◆ **OBJECTIF A**
D'après l'extrait choisi, combien de mois dure au total le séjour aux États-Unis ?

◆ **EXTRAIT CHOISI**
En Février 1980, il se rend aux Etats-Unis, grâce à une bourse post-doctorale de la US National Science Foundation, pour travailler avec le Professeur Robert Silbey au Massachusetts Institute of Technology et le Dr. R.R. Chance au Centre de Recherche de Allied Chemical à Morristown, New Jersey. Il y passe un total de 13 mois et acquiert un goût prononcé pour les aspects appliqués de ses recherches théoriques.

Entrées

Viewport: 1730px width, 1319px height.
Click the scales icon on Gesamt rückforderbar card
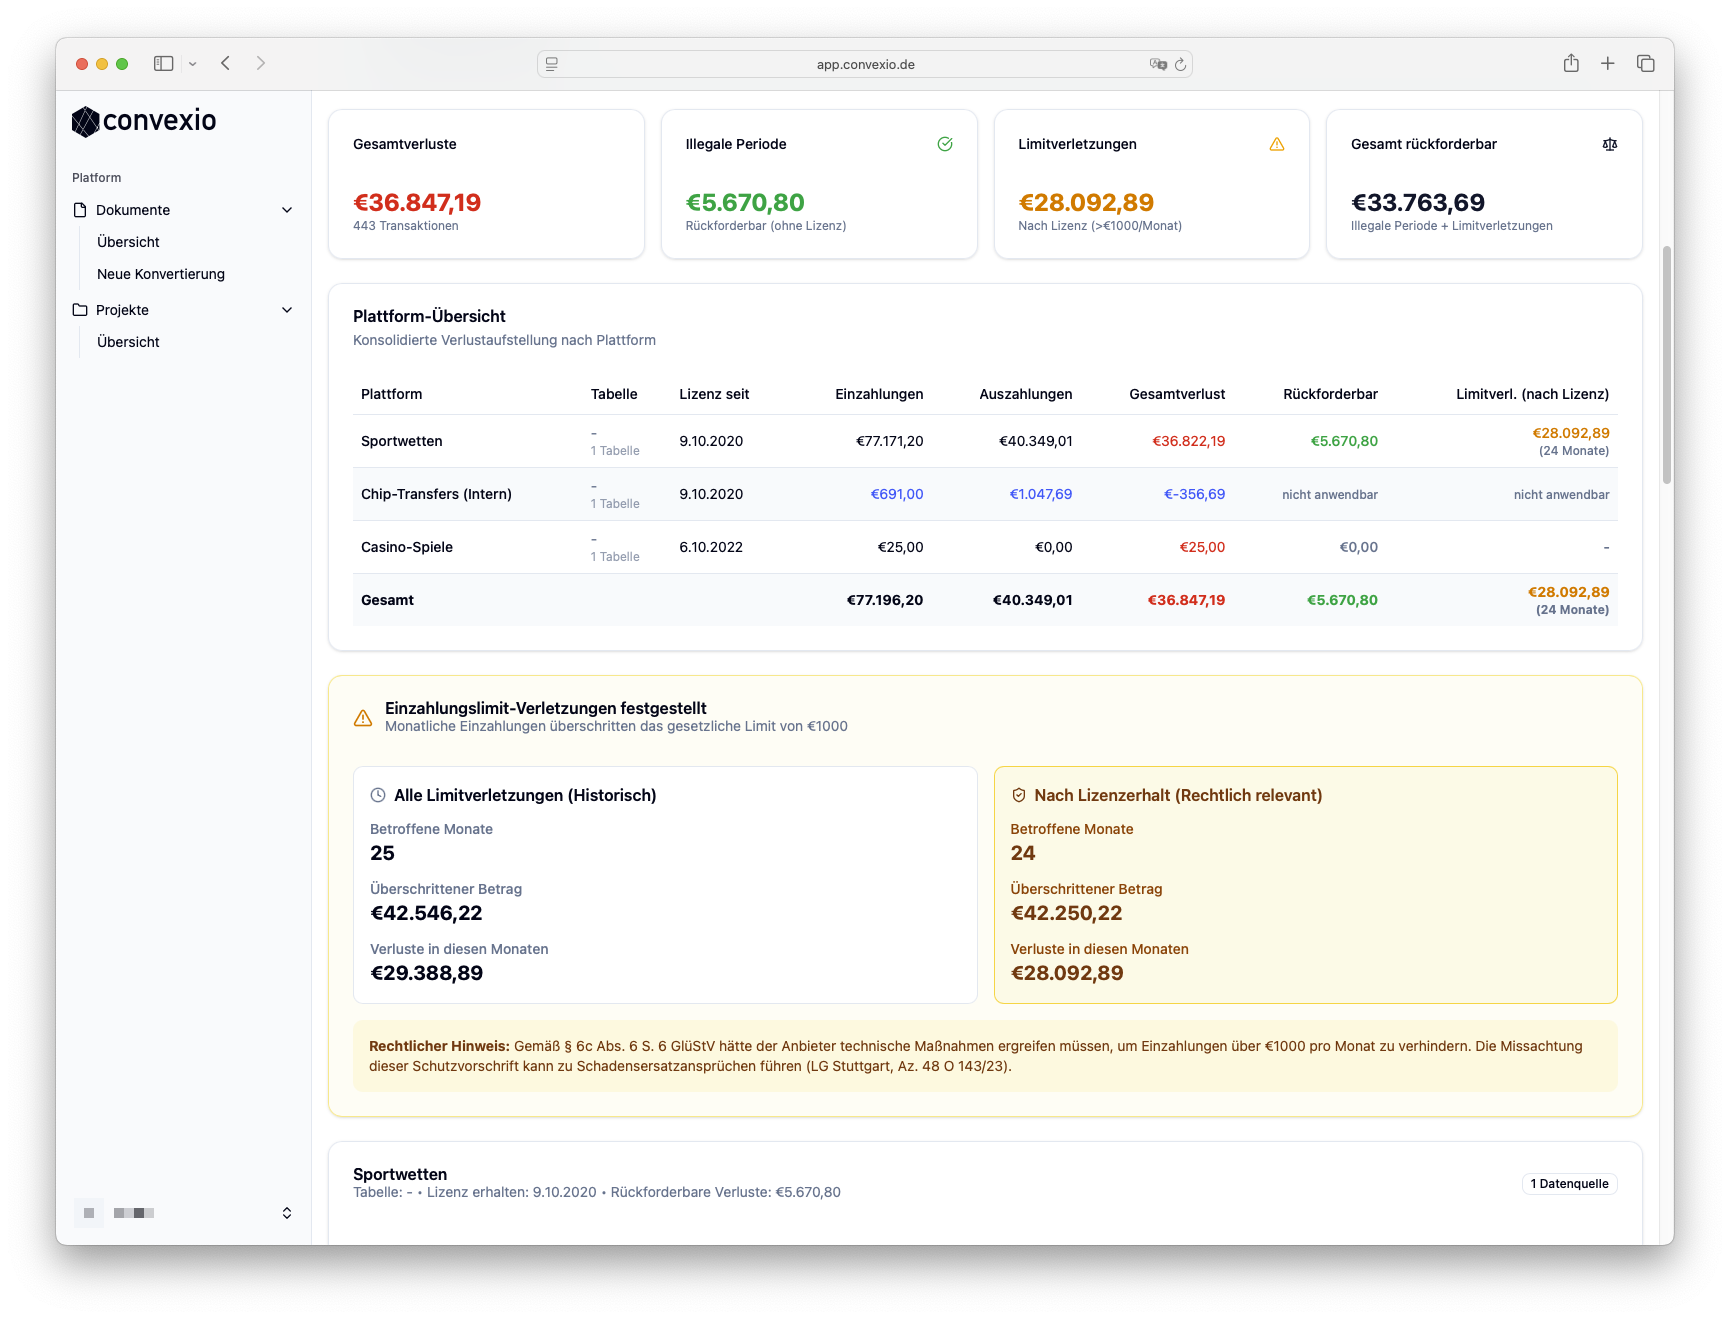point(1609,144)
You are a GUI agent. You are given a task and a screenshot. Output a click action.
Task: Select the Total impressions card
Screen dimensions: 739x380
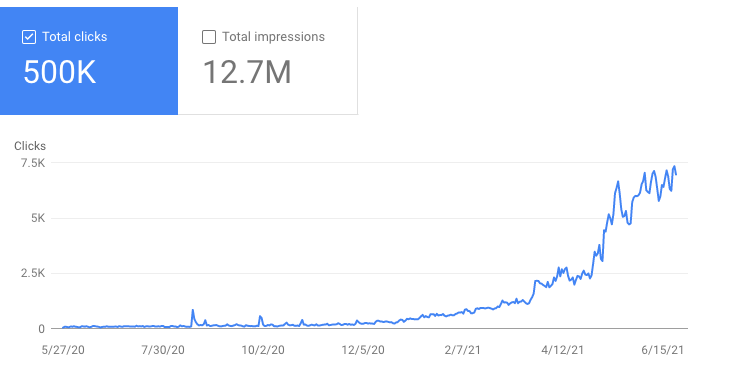coord(268,61)
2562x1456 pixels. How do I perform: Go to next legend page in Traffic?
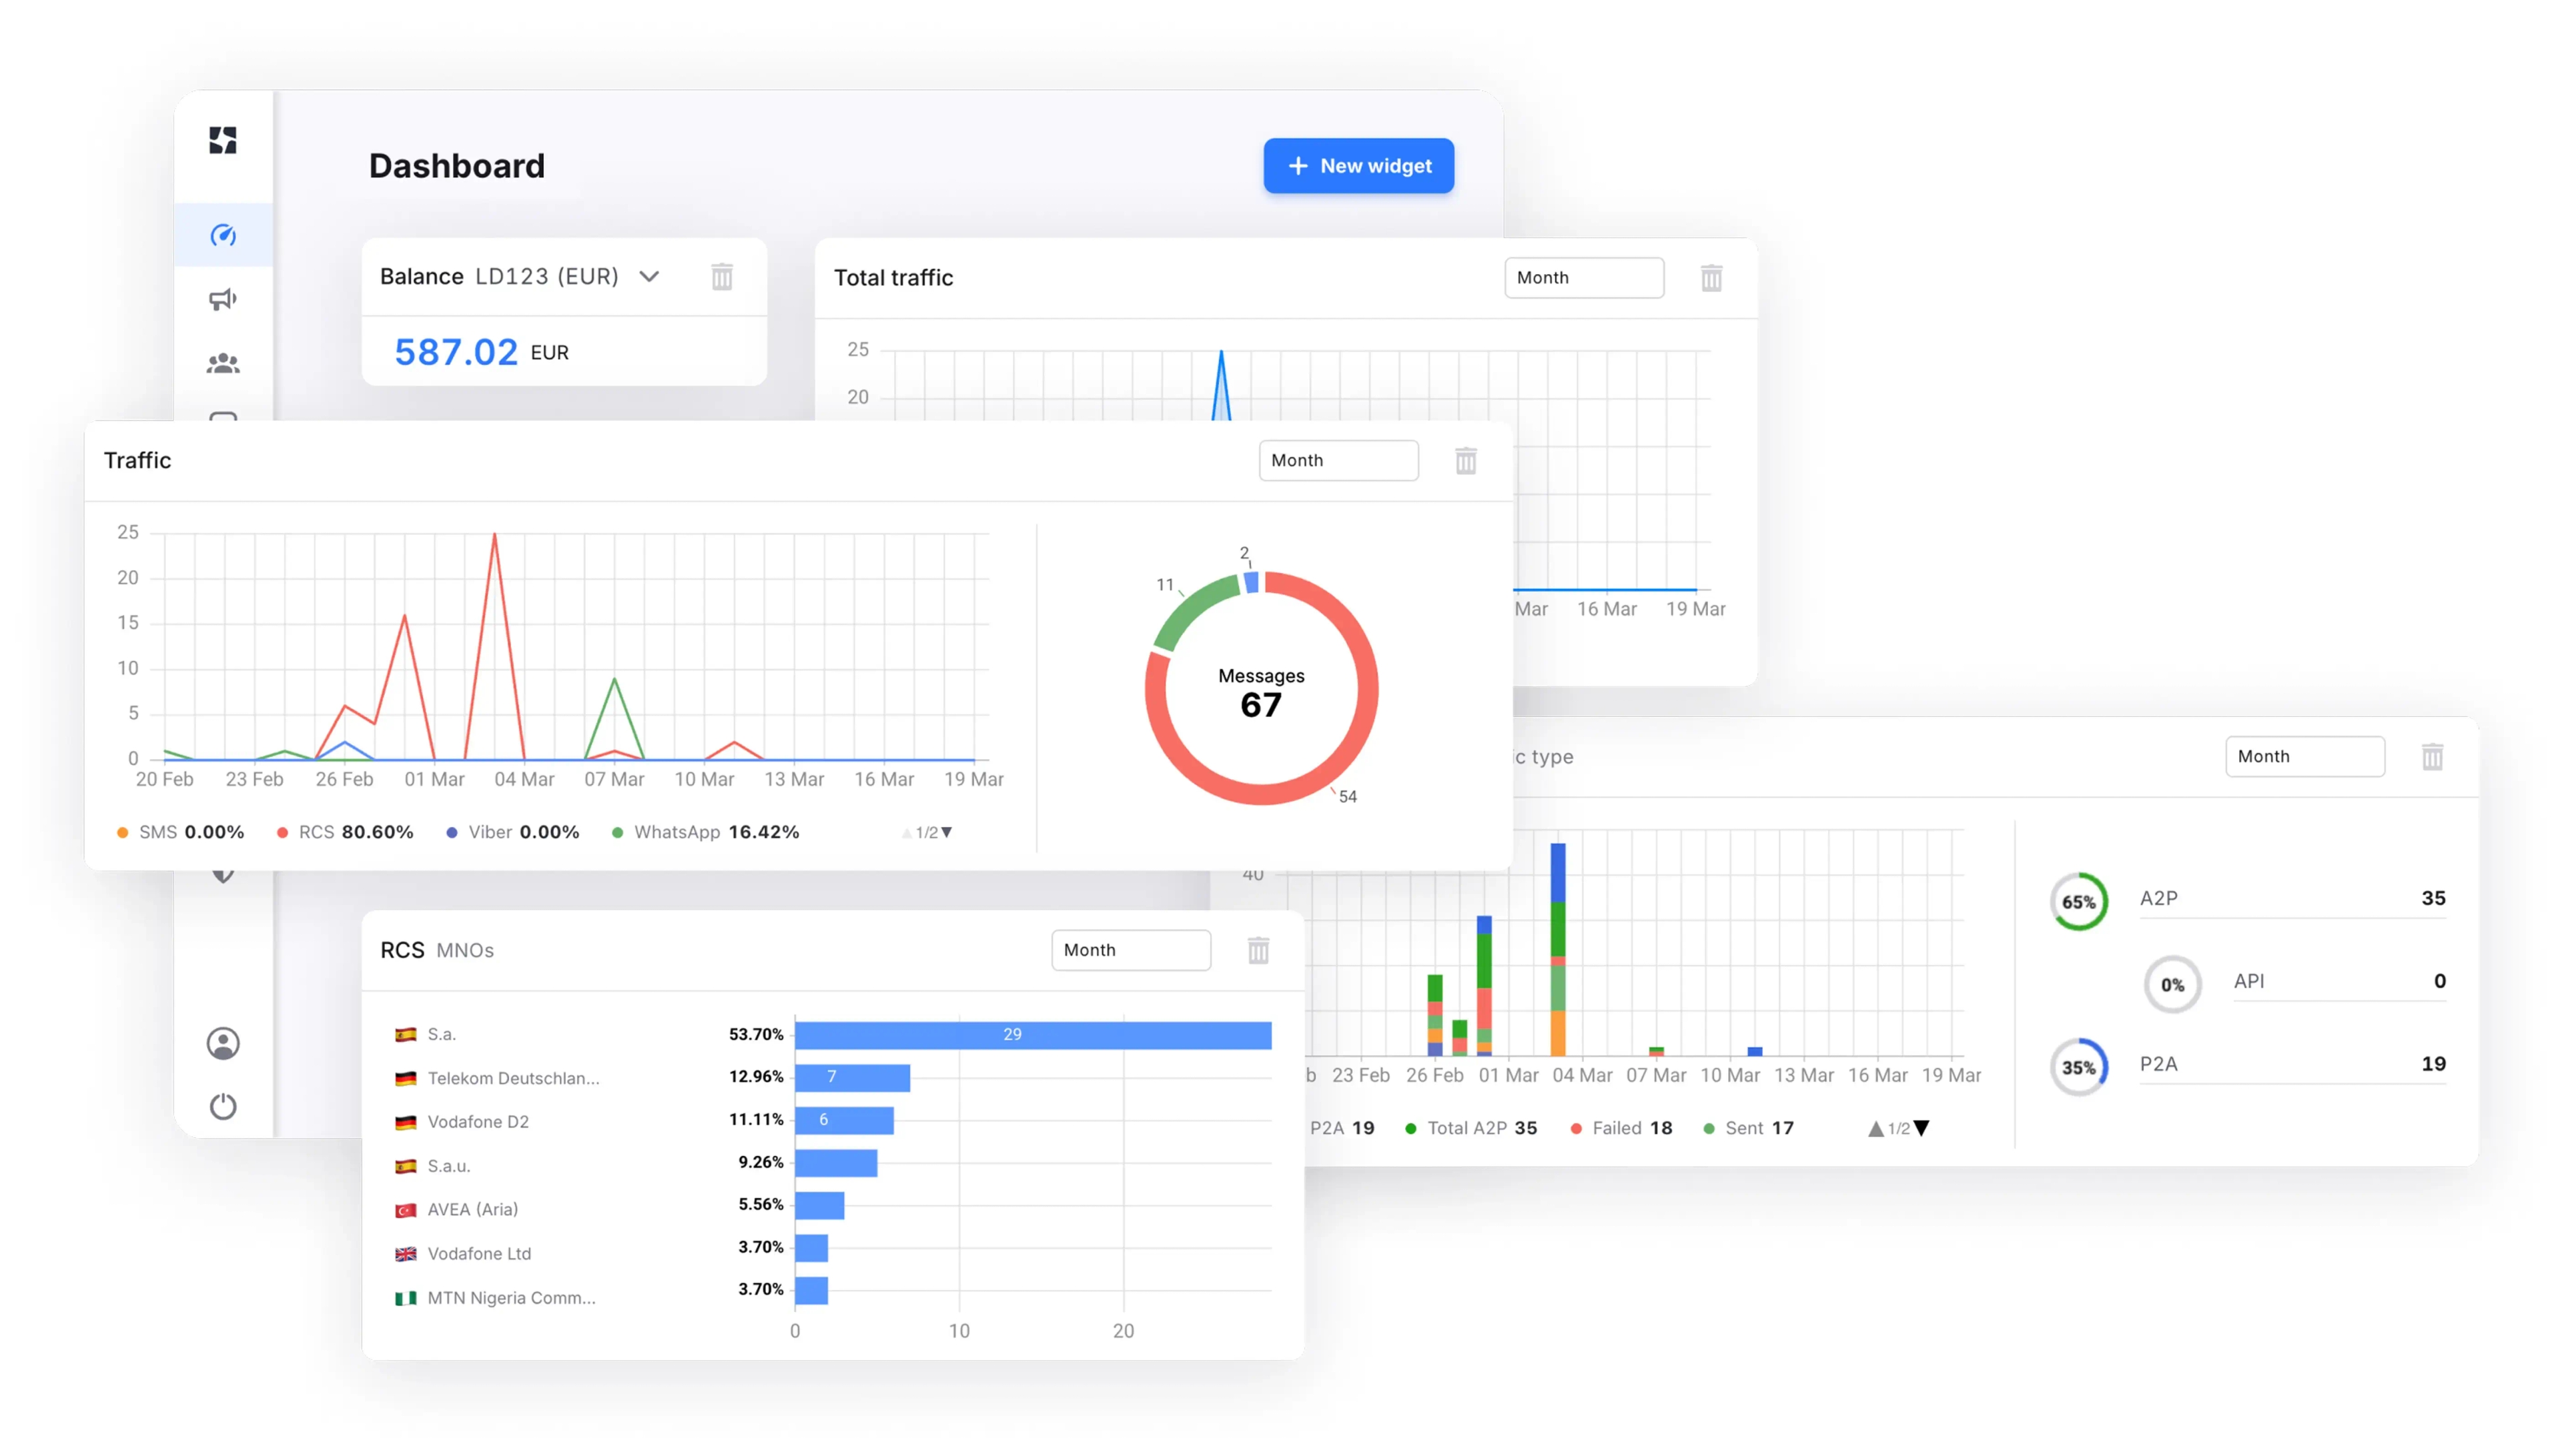pos(947,832)
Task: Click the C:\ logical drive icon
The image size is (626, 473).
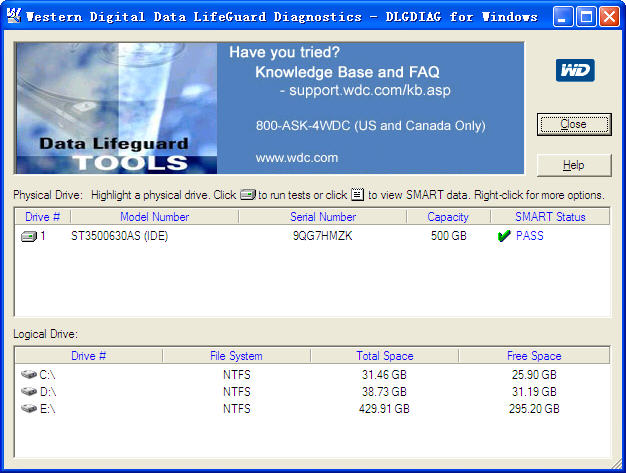Action: click(29, 374)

◆ **OBJECTIF B**
Reproduisez sous forme de tableau Markdown, avec les colonnes « N° » et « Ligne », les lignes des entrées allant de celle qui contient « Task: Click the C:\ logical drive icon » jusqu'à la fin des entrées incluse. Omettez les lignes vides et les images.

◆ **RÉPONSE RÉDIGÉE A**
Le séjour dure 13 mois au total.

◆ **RÉPONSE RÉDIGÉE B**
| N° | Ligne |
|---|---|
| 1 | Task: Click the C:\ logical drive icon |
| 2 | The image size is (626, 473). |
| 3 | Action: click(29, 374) |